Dans l'Évangile, une question de Pierre : « Seigneur, lorsque mon frère commettra des fautes contre moi, combien de fois dois-je lui pardonner ? Jusqu’à sept fois ? » C’est comme si c’était vous et moi qui posions cette question au Seigneur. À quelle fréquence devons-nous pardonner ? Avec notre mentalité mathématique et algébrique, nous mettons une limite à tout. L'amour a une limite, le pardon aussi. Jusqu'à un certain point, je peux pardonner. Mais au-delà de ce niveau, pas plus.

Pierre, en posant la question, avait un idéal de perfection. Pour un bon Juif, sept est le nombre par excellence de la perfection. Ainsi, pardonner sept fois est plus que suffisant. Et pas seulement, cela pourrait signifier un jour à la fois, donc sept jours par semaine. C’est tout à fait judicieux, une bonne action au quotidien pourrait être de pardonner à une personne une fois par jour. Mais alors, si la personne fait plus, devrions-nous nous venger ?

Étonnamment, le Seigneur fixe une autre norme : « Je ne te dis pas jusqu’à sept fois, mais jusqu’à 70 fois sept fois. » Il s’agit d’un pardon illimité ou infini. Car la miséricorde est un attribut divin. Et ce qui vient de Dieu est sans limite et ne peut être mesuré. Le pardon doit être accordé autant de fois que nécessaire. Ainsi, la parabole donnée par le Seigneur après avoir répondu à Pierre prend tout son sens. Les personnes impitoyables ou dures s’exposent à la fureur divine. Si Dieu qui est tout-puissant et à qui nous devons tout ne se lasse pas de nous pardonner, nous ne devrions pas non plus nous lasser de pardonner à nos semblables.

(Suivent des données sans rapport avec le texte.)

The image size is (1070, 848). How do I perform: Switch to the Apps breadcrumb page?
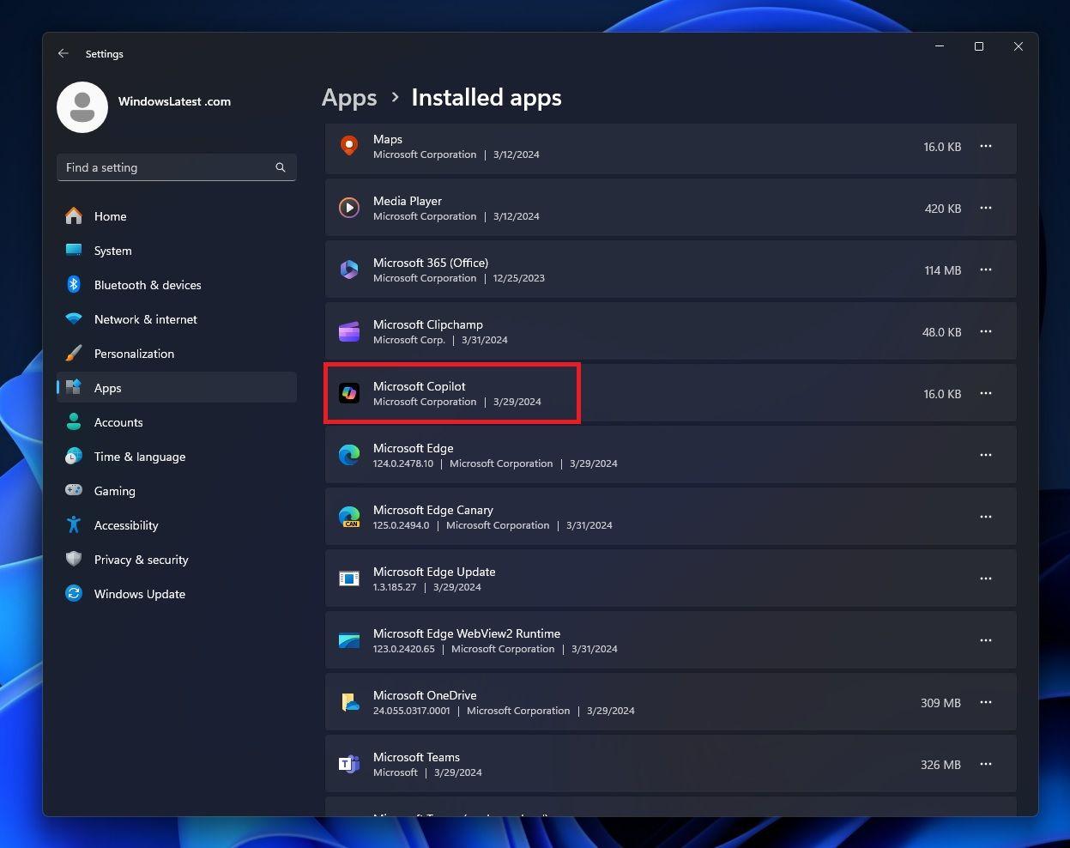click(348, 97)

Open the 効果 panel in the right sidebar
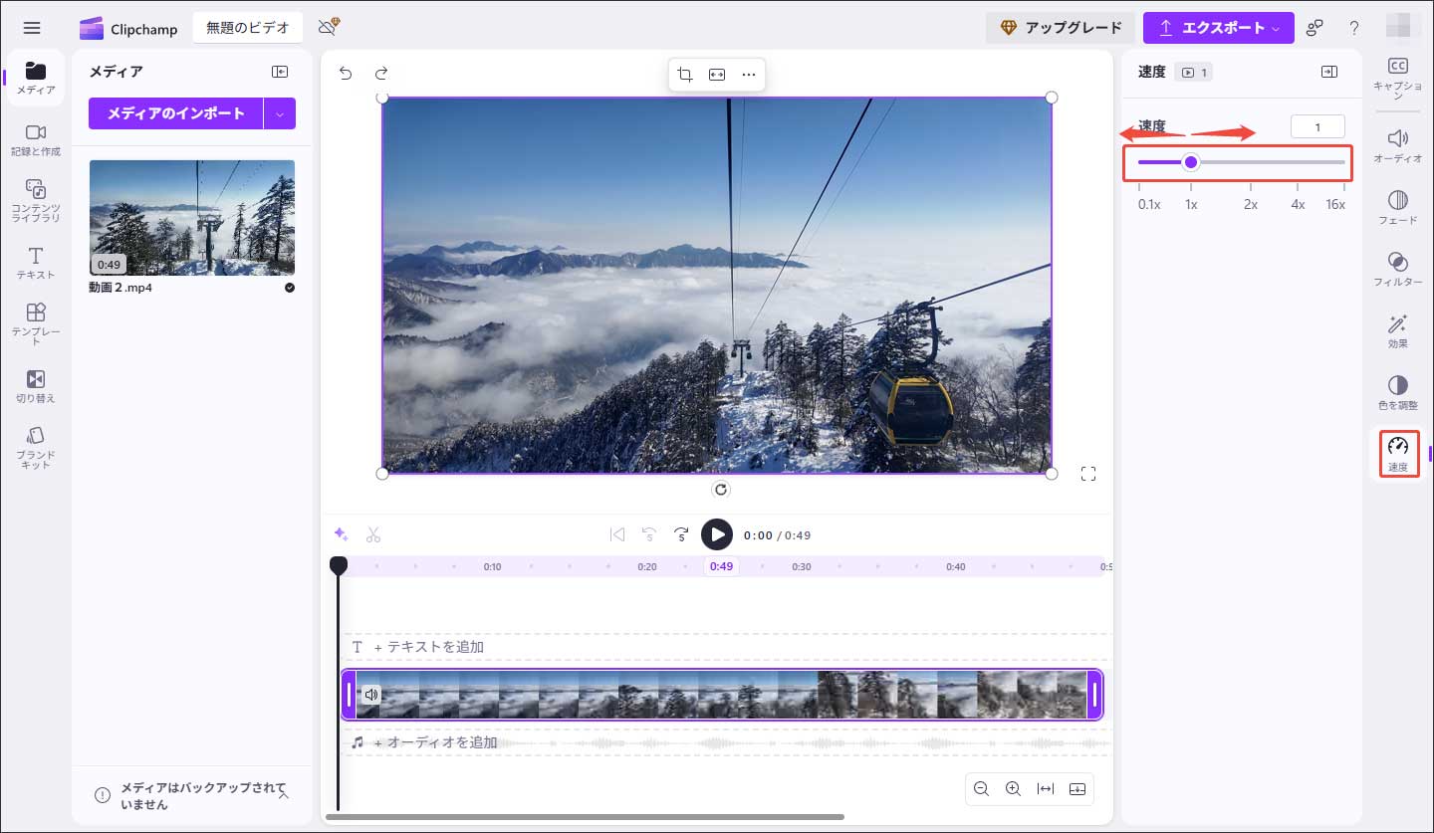(1398, 328)
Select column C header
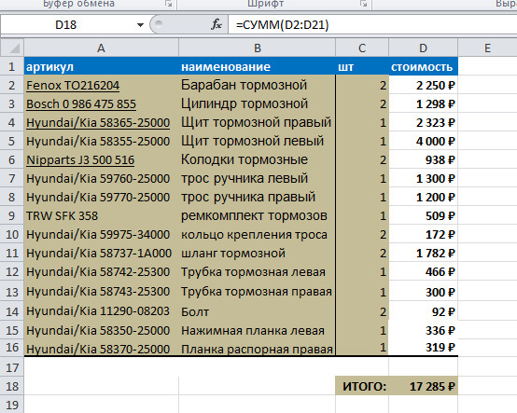Screen dimensions: 517x413 point(362,48)
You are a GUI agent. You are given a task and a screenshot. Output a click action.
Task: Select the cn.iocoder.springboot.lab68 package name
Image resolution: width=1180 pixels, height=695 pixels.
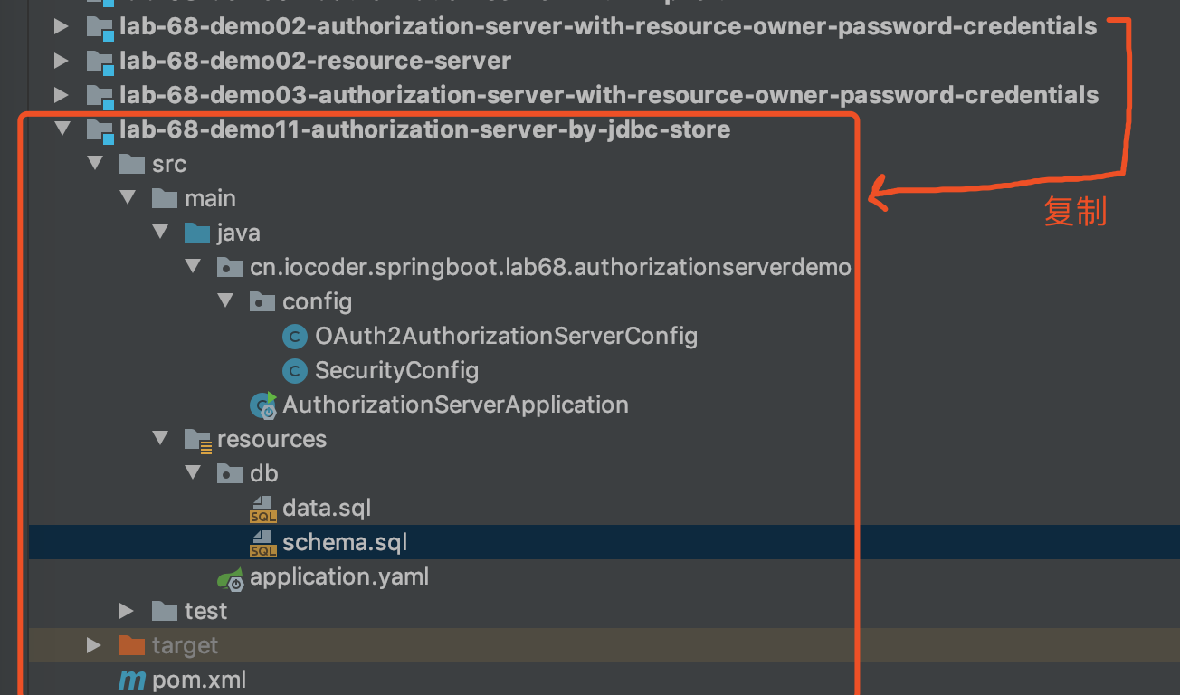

Si nous réalisons que nous vivons pour les autres et que nous mourons aussi pour les autres, nous ne poserons aucune condition et nous ne nous lasserons pas de pardonner aux autres. Parce que notre vie ne prend son véritable sens qu’à travers eux et pour eux. Sans pardonner aux autres, nous vivons dans l’amertume et empoisonnons toute notre existence. Le pardon est un remède qui nous libère des sentiments ou émotions négatifs qui entretiennent la douleur et peut ainsi nous guérir. Lorsque vous pardonnez, vous donnez la chance à deux personnes de vivre à nouveau et d’être libérées du fardeau de la colère : vous et le fautif. Quand tu refuses de pardonner, tu fais deux prisonniers condamnés à perpétuité. Tout comme le Seigneur, qui bien que ne néglige pas nos péchés, ne se lasse pas de nous pardonner, de même, ne nous lassons pas de pardonner à ceux qui nous font du tort.